Print every entry below again exactly as written, skipping the pictures.

Start of Block

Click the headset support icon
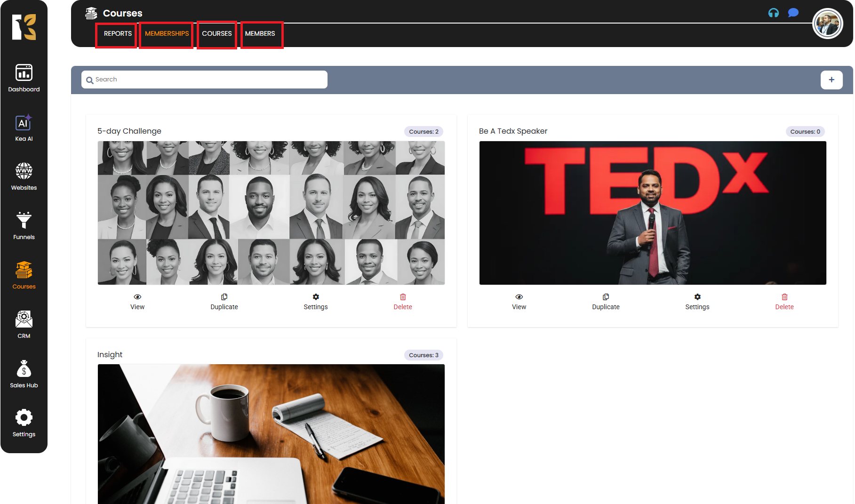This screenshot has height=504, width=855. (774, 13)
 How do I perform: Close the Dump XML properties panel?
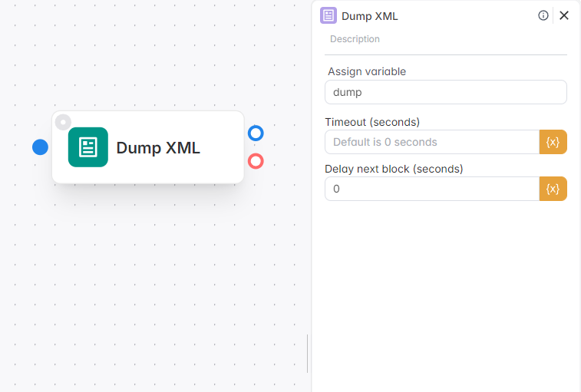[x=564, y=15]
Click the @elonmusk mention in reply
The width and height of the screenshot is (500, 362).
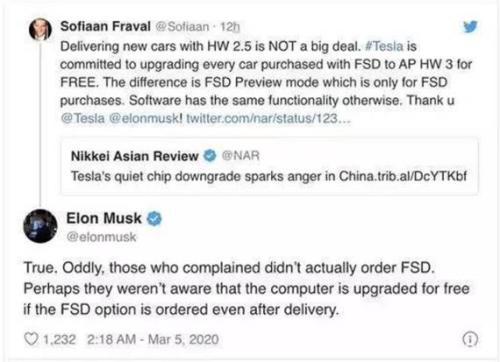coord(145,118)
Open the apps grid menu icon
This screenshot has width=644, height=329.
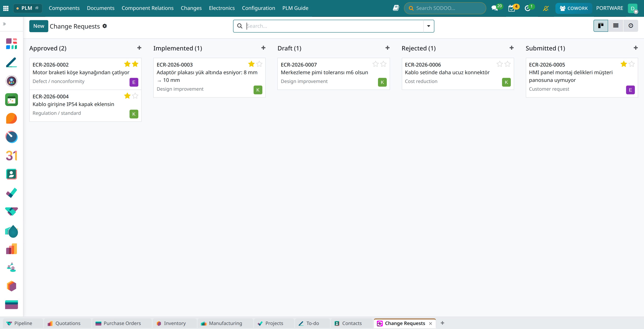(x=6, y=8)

End of Block

■ **ANSWER SPACE**:
Click the headset support icon
This screenshot has height=504, width=855. (774, 13)
 How do I perform: Close the Dump XML properties panel?
[x=564, y=15]
Click the @elonmusk mention in reply
The width and height of the screenshot is (500, 362).
coord(145,118)
Open the apps grid menu icon
This screenshot has width=644, height=329.
(x=6, y=8)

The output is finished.